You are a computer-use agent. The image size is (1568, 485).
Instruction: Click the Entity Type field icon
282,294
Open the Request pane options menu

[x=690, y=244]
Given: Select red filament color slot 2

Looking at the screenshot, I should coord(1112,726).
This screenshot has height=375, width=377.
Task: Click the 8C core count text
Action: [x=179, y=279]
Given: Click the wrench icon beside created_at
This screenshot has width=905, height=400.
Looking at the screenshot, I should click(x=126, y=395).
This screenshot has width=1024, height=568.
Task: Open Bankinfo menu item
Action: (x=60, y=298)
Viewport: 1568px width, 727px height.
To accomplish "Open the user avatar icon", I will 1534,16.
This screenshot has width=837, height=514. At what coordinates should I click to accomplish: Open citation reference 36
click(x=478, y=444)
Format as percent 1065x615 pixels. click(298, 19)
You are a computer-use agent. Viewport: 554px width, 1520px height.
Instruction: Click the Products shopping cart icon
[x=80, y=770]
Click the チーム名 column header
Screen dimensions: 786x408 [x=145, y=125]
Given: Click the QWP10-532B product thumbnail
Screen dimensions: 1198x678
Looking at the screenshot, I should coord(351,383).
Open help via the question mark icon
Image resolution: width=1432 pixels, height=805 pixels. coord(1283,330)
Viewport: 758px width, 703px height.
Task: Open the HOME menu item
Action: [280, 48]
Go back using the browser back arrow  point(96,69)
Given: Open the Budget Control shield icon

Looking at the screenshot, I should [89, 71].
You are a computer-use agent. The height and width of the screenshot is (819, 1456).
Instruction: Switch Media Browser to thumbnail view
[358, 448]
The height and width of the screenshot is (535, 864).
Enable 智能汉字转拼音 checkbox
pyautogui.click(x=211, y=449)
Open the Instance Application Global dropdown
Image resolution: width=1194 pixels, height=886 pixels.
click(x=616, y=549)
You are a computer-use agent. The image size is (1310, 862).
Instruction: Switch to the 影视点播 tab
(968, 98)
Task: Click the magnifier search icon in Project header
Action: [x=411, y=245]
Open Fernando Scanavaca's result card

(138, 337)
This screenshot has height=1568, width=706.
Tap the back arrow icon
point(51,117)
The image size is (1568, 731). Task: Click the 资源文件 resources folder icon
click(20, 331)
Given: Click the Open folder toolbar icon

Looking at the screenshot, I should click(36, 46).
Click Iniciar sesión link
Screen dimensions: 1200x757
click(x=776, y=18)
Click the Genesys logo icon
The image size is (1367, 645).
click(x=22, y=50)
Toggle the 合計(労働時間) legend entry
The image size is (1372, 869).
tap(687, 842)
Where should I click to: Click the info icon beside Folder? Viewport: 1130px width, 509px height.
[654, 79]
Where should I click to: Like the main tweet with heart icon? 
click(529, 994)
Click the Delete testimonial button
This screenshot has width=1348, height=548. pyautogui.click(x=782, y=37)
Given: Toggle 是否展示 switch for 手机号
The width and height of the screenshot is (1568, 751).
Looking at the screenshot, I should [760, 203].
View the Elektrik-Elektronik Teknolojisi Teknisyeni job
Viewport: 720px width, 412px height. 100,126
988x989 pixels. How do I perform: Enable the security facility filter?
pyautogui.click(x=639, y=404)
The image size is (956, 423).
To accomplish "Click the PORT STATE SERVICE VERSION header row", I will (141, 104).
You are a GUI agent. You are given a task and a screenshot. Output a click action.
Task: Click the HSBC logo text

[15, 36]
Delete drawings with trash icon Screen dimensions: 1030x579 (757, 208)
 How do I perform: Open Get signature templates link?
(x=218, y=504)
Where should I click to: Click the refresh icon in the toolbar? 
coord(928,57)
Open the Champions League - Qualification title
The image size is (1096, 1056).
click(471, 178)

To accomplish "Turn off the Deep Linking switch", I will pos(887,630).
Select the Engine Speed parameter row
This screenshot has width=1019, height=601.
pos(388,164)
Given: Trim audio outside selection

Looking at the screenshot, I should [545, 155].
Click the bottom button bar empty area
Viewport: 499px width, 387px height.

Task | Find the line with "Instruction: Switch Media" in the material above. Reproduce it and each line after it up to and including the line with "Click the Genesys logo icon".

Answer for the task |
Instruction: Switch Media Browser to thumbnail view
[358, 448]
The height and width of the screenshot is (535, 864).
Enable 智能汉字转拼音 checkbox
pyautogui.click(x=211, y=449)
Open the Instance Application Global dropdown
Image resolution: width=1194 pixels, height=886 pixels.
click(x=616, y=549)
You are a computer-use agent. The image size is (1310, 862).
Instruction: Switch to the 影视点播 tab
(968, 98)
Task: Click the magnifier search icon in Project header
Action: [x=411, y=245]
Open Fernando Scanavaca's result card

(138, 337)
This screenshot has height=1568, width=706.
Tap the back arrow icon
point(51,117)
The image size is (1568, 731). Task: Click the 资源文件 resources folder icon
click(20, 331)
Given: Click the Open folder toolbar icon

Looking at the screenshot, I should click(36, 46).
Click Iniciar sesión link
Screen dimensions: 1200x757
click(x=776, y=18)
Click the Genesys logo icon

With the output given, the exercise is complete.